Canada's Mustafa sings songs of love and loss in Toronto
In an exclusive interview, the Toronto troubadour explains how his debut album When Smoke Rises helped him to find radical joy in moments of grief
For Mustafa, repping Toronto's Regent Park neighbourhood also means coping with extreme loss. He has a staggering number of friends to mourn.
“I want to eternalize the stories of my friends,” he says. “People look at Regent and point to the internal politics, or the fact that on every corner someone is no longer there. But, look at how people are still standing.”
Talking over Zoom from Paris, where he recently relocated for the time being, the singer-songwriter unpacks the themes that run through his upcoming debut project, When Smoke Rises, which is filled with the stories of his fallen brothers and his ends on the south side of Regent Park.
“RIP Smoke Dawg, RIP NSK, RIP Ano,” Mustafa’s friend Capo says on the album’s fifth track. “Growing up in my hood, you know what I’m sayin’, I’ve lost a lot of people…” his voice trails off.
Incarcerated for the last six years, Capo is lamenting the lives lost that he’s mourned while alone and disconnected from community. The names pile on top of each other.
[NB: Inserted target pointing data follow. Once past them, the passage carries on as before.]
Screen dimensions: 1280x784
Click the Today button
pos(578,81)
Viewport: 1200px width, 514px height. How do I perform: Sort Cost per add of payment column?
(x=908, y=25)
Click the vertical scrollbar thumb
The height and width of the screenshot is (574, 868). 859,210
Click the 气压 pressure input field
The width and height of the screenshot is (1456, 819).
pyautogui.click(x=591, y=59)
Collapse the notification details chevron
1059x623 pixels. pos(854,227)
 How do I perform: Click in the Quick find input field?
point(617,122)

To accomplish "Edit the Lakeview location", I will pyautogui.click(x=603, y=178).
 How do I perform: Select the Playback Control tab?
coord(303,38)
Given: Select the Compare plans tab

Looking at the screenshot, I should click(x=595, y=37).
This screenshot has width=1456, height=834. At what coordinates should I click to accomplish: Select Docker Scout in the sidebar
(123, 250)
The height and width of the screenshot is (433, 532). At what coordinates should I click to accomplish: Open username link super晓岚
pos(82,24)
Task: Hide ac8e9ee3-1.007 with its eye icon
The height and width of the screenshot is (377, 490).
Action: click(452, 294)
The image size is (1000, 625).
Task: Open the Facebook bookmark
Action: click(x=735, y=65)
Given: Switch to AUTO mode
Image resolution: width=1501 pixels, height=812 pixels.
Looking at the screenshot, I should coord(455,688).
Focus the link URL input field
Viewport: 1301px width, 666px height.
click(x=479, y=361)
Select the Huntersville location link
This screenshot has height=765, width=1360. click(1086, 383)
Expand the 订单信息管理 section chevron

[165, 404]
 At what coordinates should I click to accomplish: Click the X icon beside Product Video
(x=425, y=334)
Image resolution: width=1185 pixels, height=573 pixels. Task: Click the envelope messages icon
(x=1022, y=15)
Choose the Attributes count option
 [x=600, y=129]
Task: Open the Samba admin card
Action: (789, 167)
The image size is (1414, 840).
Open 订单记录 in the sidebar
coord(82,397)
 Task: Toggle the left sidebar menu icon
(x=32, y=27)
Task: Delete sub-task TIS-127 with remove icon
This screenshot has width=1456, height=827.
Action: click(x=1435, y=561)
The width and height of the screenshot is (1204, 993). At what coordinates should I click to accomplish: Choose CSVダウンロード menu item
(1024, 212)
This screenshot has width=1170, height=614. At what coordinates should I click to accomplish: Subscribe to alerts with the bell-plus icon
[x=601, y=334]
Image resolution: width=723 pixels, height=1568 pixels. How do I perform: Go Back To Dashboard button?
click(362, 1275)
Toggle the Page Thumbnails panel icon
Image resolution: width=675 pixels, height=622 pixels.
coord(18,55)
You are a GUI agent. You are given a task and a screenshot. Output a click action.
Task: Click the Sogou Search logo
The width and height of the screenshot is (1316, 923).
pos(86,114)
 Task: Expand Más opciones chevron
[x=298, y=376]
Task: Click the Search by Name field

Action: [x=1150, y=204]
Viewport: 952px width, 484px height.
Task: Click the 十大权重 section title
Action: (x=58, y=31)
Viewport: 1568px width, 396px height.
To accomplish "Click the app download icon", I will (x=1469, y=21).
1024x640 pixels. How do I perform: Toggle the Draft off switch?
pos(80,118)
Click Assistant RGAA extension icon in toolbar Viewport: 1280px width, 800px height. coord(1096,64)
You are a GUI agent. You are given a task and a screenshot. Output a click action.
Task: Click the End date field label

Over the years, Mustafa has mostly worked behind the scenes, writing for Majid Jordan, Usher, Camila Cabello, and the Weeknd. He wrote and sang backup vocals on the 2016 Starboy track "Attention". Now, he’s introduced his singular voice to the world. At around 20 minutes, the album’s eight tracks are a succinct but afflicting journey into loss and Mustafa’s search for optimism. It sounds like a magnum opus years in the making.
Resilience is often a buzzword used to describe inner-city Black neighbourhoods, like Regent Park, across North America. But there is a genuine fragility and tenderness that permeate them as well. Despite whatever daily strife they go through, the communities are still standing. They experience a radical kind of joy that shines through the realities of their existence.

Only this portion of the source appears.